Line minder (John Del Signore / Gothamist)
When you see a bathroom, use a bathroom: You can avoid the "ohmygodmykidneysaregonnaexplodealloverthisnicefamilyonapicnicblanket" feeling if you go whenever you spot a toilet with a smallish queue. Standing in line for 10 minutes, calmly contemplating life is preferable to 30 minutes in agony. We weren't aware of any toilet paper issues yesterday, but it may not hurt to tear off a few sheets & throw 'em in your bag.
Sunscreen/water:This is no joke. Besides, dry afternoon beer mouth is the #1 cause of depression in males ages 21-40*
Tell your loved ones you love them before you enter: Cell phone service drops off immediately after entering.
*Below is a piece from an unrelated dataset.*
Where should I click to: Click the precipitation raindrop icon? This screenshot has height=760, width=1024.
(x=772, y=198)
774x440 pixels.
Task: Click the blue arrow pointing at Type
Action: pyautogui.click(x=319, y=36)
We had spotty text service and almost zero-calling ability. The positive to this is that you'll actually have to converse with the people around you.
See? Someone's having fun! (John Del Signore / Gothamist)
Waaahhhhhmmmbulances cannot enter Prospect Park: You agreed to go to a sold-out food festival in New York City (with 39,999 other people!) Remember to occasionally stop bitching and breathe in the air from the city's sweetest park.